Within each column of a large file, removing everything after a certain delimiter


I have a file that consists of many columns which look like this:

0/0:7,0:7:21:0,21,245 0/0:9,0:9:27:0,27,339 0/0:13,0:13:39:0,39,524

I want to remove everything within each column so that the output looks like this:

0/0 0/0 0/0

There are far too many columns to manually apply a solution like awk where you have to type $1, $2 for each column.

I have tried a number of solutions in R, none of which gave the results I am looking for. They all split the column instead of just retaining the first entry. This is a vcf file, and I have tried using vcf2tsv, but I cannot get the dependencies to work.

For example I tried this code:

test<-sub('(:<=\\:).*$', '', x, perl=TRUE)

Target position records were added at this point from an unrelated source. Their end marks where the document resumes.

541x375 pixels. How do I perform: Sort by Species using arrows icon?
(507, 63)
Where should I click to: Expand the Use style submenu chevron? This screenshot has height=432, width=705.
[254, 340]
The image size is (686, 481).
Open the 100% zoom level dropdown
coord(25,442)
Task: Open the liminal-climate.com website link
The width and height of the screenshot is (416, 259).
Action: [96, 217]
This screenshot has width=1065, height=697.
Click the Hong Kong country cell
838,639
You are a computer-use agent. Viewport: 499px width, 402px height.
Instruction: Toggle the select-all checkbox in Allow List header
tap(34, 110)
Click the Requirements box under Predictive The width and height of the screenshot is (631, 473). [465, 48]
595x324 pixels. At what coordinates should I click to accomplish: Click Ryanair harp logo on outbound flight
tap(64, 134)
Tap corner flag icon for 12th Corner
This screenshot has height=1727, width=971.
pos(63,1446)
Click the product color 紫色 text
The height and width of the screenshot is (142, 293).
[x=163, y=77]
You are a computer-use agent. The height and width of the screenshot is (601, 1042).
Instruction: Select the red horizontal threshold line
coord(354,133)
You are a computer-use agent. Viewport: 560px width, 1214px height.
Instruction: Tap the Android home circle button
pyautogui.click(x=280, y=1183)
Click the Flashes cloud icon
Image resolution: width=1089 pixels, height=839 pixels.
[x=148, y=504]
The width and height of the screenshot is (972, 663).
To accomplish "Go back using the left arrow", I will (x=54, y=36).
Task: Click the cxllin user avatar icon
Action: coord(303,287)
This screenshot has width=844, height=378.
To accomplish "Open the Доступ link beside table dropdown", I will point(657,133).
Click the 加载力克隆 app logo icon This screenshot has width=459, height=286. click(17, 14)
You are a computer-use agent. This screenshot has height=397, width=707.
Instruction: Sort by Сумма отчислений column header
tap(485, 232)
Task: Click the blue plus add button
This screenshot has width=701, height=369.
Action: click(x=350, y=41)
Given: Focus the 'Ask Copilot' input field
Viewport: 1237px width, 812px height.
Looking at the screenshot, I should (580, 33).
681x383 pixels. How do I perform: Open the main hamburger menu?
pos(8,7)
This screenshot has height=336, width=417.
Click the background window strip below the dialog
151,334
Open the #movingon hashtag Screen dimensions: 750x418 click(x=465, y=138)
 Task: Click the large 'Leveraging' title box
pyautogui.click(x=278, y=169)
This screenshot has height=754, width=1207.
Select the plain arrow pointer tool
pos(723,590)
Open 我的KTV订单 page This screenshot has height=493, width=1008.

Which gave me the following:

"c(\"0/0:8,0:8:24:0,24,305\", \"0/0:6,0:6:18:0,18,242\", \"0/0:5,0:5:15:0,15,200\",

Clearly I do not understand the code. Any help is appreciated.


Solution

  • With the sample input in the question you can use

    sed 's#:[^ ]*##g' inputfile
    

    to get the output

    0/0 0/0 0/0
    

    The sed script will replace everything starting with a colon (:) followed by any characters except space ([^ ]) with an empty string for all occurrences (g). This means it will do this in all columns separated by a space.